**Exercise directions:** Restate the listing below word for word.

**Records provided:**
▽
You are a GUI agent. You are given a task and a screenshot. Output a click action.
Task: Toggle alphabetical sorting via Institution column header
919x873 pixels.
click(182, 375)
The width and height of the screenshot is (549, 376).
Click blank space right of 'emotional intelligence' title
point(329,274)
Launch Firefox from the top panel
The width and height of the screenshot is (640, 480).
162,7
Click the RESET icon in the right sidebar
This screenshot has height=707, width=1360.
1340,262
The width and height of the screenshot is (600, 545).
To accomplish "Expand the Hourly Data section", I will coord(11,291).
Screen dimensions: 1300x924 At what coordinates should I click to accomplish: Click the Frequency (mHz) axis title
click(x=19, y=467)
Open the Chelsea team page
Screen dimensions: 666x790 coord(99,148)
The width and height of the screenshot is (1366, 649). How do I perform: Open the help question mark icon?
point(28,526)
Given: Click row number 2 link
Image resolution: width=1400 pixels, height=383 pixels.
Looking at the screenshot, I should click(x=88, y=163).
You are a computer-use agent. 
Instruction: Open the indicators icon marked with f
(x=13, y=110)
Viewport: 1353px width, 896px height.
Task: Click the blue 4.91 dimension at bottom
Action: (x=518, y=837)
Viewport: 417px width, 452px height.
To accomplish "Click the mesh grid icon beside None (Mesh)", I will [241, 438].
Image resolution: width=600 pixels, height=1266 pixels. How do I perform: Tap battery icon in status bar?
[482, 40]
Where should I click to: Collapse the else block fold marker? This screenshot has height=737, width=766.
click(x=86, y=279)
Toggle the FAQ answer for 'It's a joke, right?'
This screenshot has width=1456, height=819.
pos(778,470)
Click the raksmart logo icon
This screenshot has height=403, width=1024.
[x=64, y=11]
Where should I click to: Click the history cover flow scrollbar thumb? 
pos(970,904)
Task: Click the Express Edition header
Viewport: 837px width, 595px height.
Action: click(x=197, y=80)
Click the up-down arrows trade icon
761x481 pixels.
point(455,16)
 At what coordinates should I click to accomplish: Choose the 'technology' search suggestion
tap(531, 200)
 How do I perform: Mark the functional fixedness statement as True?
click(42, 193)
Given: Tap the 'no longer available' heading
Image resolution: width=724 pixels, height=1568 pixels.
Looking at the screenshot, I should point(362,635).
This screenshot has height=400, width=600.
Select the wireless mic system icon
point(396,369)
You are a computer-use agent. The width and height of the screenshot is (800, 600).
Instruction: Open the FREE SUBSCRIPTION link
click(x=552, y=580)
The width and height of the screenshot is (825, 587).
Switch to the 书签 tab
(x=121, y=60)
△
**Exercise response:**
You are a GUI agent. You are given a task and a screenshot. Output a click action.
Task: Toggle alphabetical sorting via Institution column header
919x873 pixels.
click(182, 375)
The width and height of the screenshot is (549, 376).
Click blank space right of 'emotional intelligence' title
point(329,274)
Launch Firefox from the top panel
The width and height of the screenshot is (640, 480).
162,7
Click the RESET icon in the right sidebar
This screenshot has height=707, width=1360.
1340,262
The width and height of the screenshot is (600, 545).
To accomplish "Expand the Hourly Data section", I will coord(11,291).
Screen dimensions: 1300x924 At what coordinates should I click to accomplish: Click the Frequency (mHz) axis title
click(x=19, y=467)
Open the Chelsea team page
Screen dimensions: 666x790 coord(99,148)
The width and height of the screenshot is (1366, 649). How do I perform: Open the help question mark icon?
point(28,526)
Given: Click row number 2 link
Image resolution: width=1400 pixels, height=383 pixels.
Looking at the screenshot, I should click(x=88, y=163).
You are a computer-use agent. 
Instruction: Open the indicators icon marked with f
(x=13, y=110)
Viewport: 1353px width, 896px height.
Task: Click the blue 4.91 dimension at bottom
Action: (x=518, y=837)
Viewport: 417px width, 452px height.
To accomplish "Click the mesh grid icon beside None (Mesh)", I will [241, 438].
Image resolution: width=600 pixels, height=1266 pixels. How do I perform: Tap battery icon in status bar?
[482, 40]
Where should I click to: Collapse the else block fold marker? This screenshot has height=737, width=766.
click(x=86, y=279)
Toggle the FAQ answer for 'It's a joke, right?'
This screenshot has width=1456, height=819.
pos(778,470)
Click the raksmart logo icon
This screenshot has height=403, width=1024.
[x=64, y=11]
Where should I click to: Click the history cover flow scrollbar thumb? 
pos(970,904)
Task: Click the Express Edition header
Viewport: 837px width, 595px height.
Action: click(x=197, y=80)
Click the up-down arrows trade icon
761x481 pixels.
point(455,16)
 At what coordinates should I click to accomplish: Choose the 'technology' search suggestion
tap(531, 200)
 How do I perform: Mark the functional fixedness statement as True?
click(42, 193)
Given: Tap the 'no longer available' heading
Image resolution: width=724 pixels, height=1568 pixels.
Looking at the screenshot, I should point(362,635).
This screenshot has height=400, width=600.
Select the wireless mic system icon
point(396,369)
You are a computer-use agent. The width and height of the screenshot is (800, 600).
Instruction: Open the FREE SUBSCRIPTION link
click(x=552, y=580)
The width and height of the screenshot is (825, 587).
Switch to the 书签 tab
(x=121, y=60)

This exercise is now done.